Shortly after the Yarnell Hill Fire killed 19 Granite Mountain Hotshots, investigators appointed by the state forester interviewed members of a Hotshot team that was working nearby.
The Blue Ridge Hotshots were among the last to speak to the Granite Mountain Hotshots via radio and the investigators wanted to know what was said during the radio conversations. But the notes taken by the investigators have never been made public, according to a law professor who has spent months trying to gain access to them through Arizona's public records law.
"The investigation team members withheld their notes from their interviews with the key players on the Yarnell Hill Fire," said Elizabeth Nowicki, who is a law professor and expert witness on risk management cases.

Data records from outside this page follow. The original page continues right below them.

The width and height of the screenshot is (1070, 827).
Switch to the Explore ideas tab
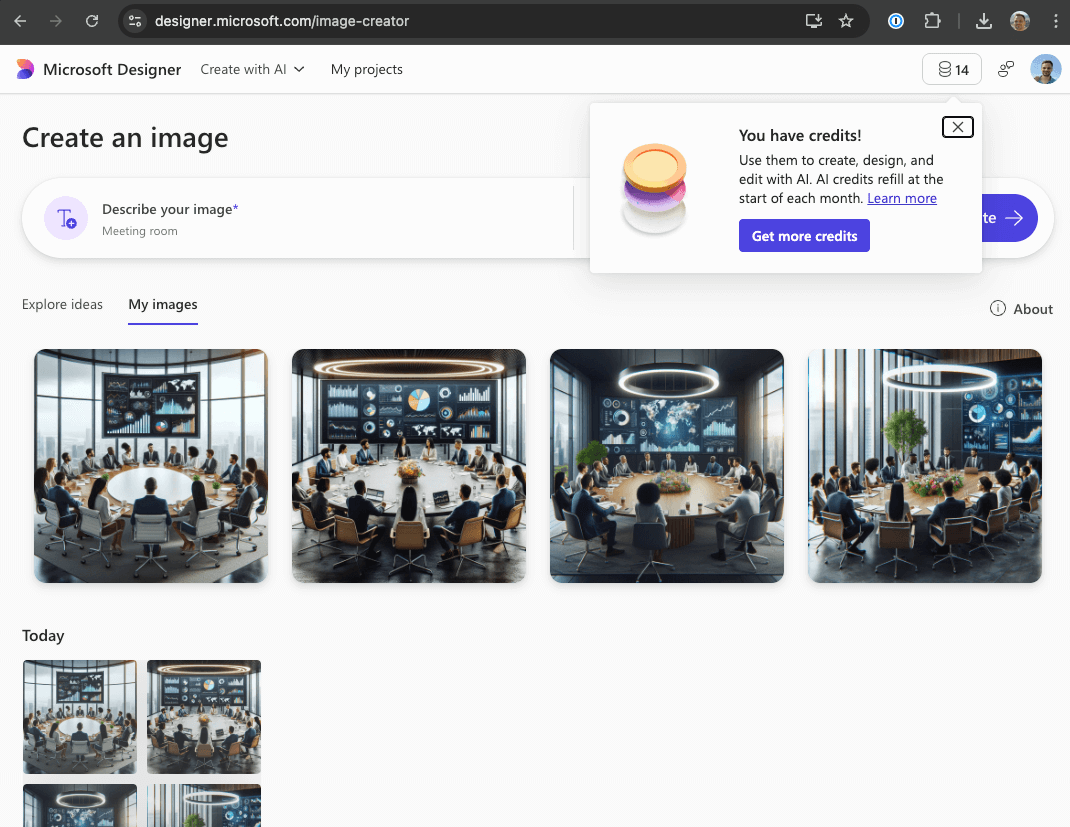pos(62,304)
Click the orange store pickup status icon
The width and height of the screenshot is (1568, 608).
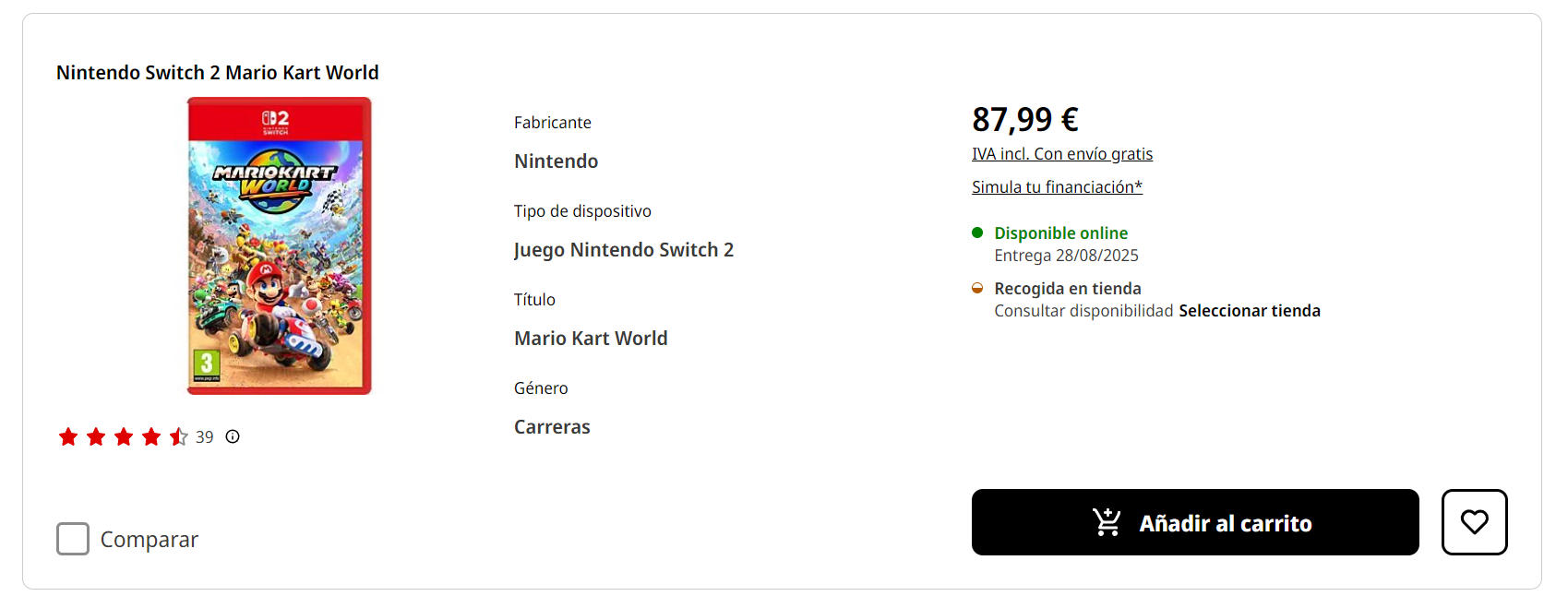click(x=977, y=288)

Nowicki is among a growing number of voices demanding more transparency from the Arizona Forestry Division. The criticism began immediately after the Serious Accident Investigation Team released its report (available here) on what went wrong.

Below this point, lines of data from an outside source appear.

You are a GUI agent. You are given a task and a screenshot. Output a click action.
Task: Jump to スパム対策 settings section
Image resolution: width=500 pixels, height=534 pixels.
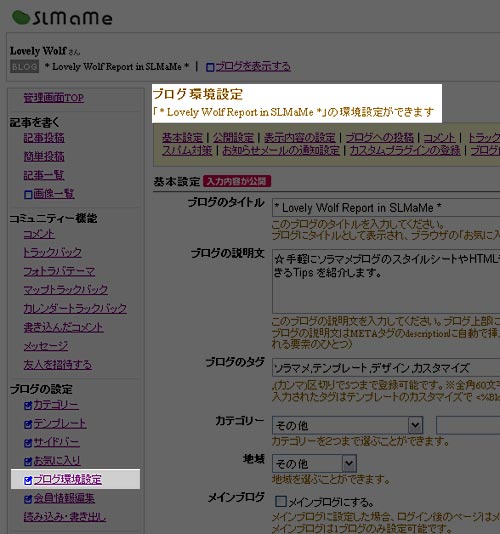click(187, 150)
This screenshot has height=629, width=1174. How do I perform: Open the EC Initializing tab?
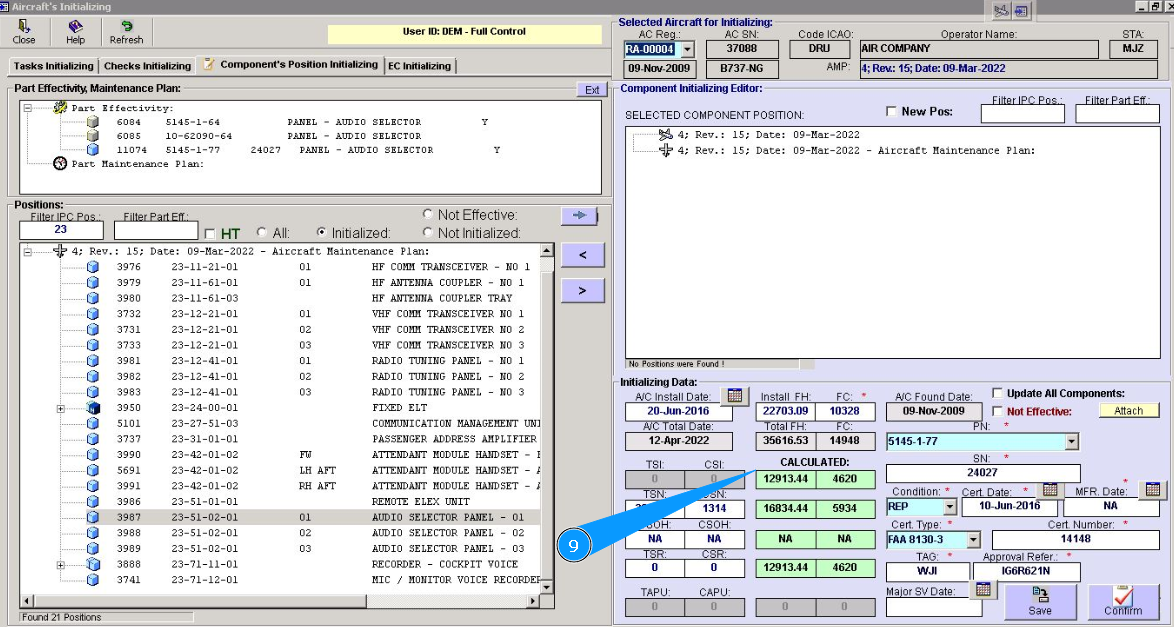(x=420, y=66)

The report blamed weather and communications problems, but failed to hold anyone accountable for the deaths or the mistakes that led to them.

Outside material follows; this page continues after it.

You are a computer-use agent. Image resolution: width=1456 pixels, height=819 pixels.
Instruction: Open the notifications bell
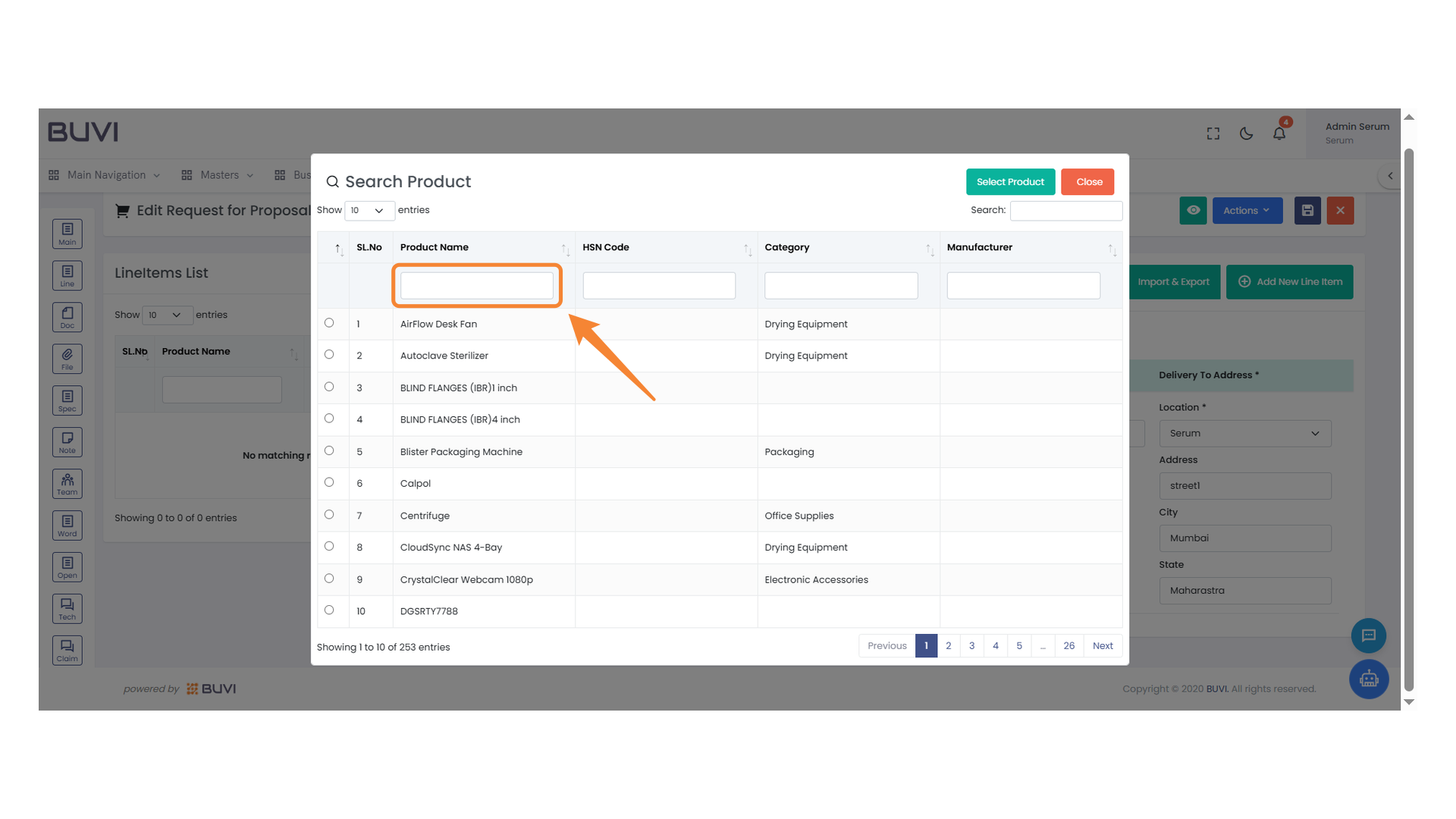coord(1279,133)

An investigation released months later did find blame. It was conducted by the Arizona Department of Occupational Safety and Health, (available here) blamed numerous missteps on supervisors and the state forestry division.
The discrepancies in the two investigations have added to criticism of the Forestry Division. Some of those critics are family members of the firefighters who died.
"There's a lot of things that had been withheld and lied about, and you cannot lie to somebody about how their child died," said Scott McKee, whose son, Grant, was killed on the mountain that day.
McKee believes state forestry officials know more than they have disclosed about what happened.
Nowicki, the law professor, told CBS 5 Investigates that one of the side effects of secrecy, is that it creates conspiracy theories.
"A lot of what is being withheld is minutiae. Yet, by withholding it, the federal government and Arizona State Forester Scott Hunt are making it look like there's a smoking gun that they're trying to hide," said Nowicki.